Here the enslaved African known as King Charles-who allegedly was from a royal and princely lineage in Angola (who, unlike the African American kings and governors of New England, was not elected) presided over the week-long festivities on Pinkster Hill" (White 1994, 18). According to Southern, the "earliest reference to the popular name of the holiday occurred in a Sermon Book of 1667 by Adrian Fischer, "Story of the descent of the Holy Ghost on the Apostles on Pinkster Dagh'" (Southern 1997, 53). Watch this video on Pinkster Celebration.
Pinkster Celebration with Dr. John Norvell [ 00:00-00:00 ]
White observers of this day of celebratory activity mention that the characteristics that stand out surround the "extravagant style of the African American participants…. It was a time for excess, for release from the rigors of a northern winter and the everyday exigencies of a slave regime, and the exuberance exhibited by the slaves-in their clothing, feasting, music, and dance-made the African American participant seem larger than life" (White 1994, 21).
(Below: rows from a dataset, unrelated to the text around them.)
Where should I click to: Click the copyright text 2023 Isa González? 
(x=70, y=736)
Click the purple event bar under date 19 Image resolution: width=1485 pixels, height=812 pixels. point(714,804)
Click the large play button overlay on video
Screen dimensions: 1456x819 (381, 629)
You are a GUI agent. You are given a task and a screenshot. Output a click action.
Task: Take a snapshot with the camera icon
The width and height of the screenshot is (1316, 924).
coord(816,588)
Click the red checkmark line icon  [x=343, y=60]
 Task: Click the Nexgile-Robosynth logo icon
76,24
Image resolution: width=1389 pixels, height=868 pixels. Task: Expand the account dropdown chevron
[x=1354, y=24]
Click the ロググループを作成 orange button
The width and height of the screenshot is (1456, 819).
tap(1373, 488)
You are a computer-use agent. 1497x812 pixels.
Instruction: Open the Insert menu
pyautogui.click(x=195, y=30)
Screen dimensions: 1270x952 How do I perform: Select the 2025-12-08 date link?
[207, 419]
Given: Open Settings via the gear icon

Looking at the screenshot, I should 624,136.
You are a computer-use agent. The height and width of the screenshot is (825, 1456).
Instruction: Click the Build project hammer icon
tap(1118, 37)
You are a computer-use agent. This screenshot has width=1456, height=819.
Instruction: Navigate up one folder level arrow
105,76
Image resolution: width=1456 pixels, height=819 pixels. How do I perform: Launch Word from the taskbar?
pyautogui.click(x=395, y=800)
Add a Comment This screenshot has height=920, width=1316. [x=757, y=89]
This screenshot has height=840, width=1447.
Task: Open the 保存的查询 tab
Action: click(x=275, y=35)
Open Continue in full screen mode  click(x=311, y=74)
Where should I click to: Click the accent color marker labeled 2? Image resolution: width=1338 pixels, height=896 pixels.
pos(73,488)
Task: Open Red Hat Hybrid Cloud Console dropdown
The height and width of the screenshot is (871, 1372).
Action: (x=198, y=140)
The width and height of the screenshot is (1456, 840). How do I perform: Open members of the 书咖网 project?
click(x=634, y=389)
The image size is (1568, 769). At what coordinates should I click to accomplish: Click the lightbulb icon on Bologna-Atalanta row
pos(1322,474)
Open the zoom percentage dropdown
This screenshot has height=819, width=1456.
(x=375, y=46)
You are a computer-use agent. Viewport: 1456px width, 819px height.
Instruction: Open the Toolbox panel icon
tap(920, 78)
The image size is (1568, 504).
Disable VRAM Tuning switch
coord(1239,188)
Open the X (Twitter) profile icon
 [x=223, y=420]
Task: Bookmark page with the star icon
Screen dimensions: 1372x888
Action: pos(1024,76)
White's narrative concerning the music is presented here in its entirety:
Through their music and dancing, more than through the structure of the festivals, northern slaves conclusively revealed their distinctive culture. Music was provided by the fiddle, ubiquitous in eighteenth-century African American life, the Jew's harp, the banjo, drums, and even fish horns. The Guinea drum used at Pinkster was made from a log, four feet long, about fourteen inches in diameter, burnt out at one end, and covered with a tightly drawn sheepskin. On this, an anonymous spectator observed disdainfully, the musician "thump[ed] with his fist a king of barbarous ill composed or uncomposed air," accompanied by a "hoggish sort of grunting, a bawling and mumbling." The improvisatory nature of the slaves' music, their willingness to incorporate what Europeans considered novel sounds, was neatly suggested by the fact that in New York whistling was called "Negro Pinckster Music" long after the festival itself had died. As the slaves were caught up in the performance, their behavior became more African…. [They] were granted unusual liberty to enjoy themselves according to their own ideas, which had clearly been carried across the Atlantic Ocean from Africa.
(White 1994, 23)
Go Down, Moses
Dark and thorny is de pathway
Where de pilgrim makes his ways;
But beyond dis vale of sorrow
Lie de fields of endless days.
Booker T. Washington
The plantation songs known as "Spirituals" are the spontaneous outburst of intense religious fervor. They breathe a child-like faith in a personal Father, and glow with the hope that the children of bondage will ultimately pass out of the wilderness of slavery into the land of freedom.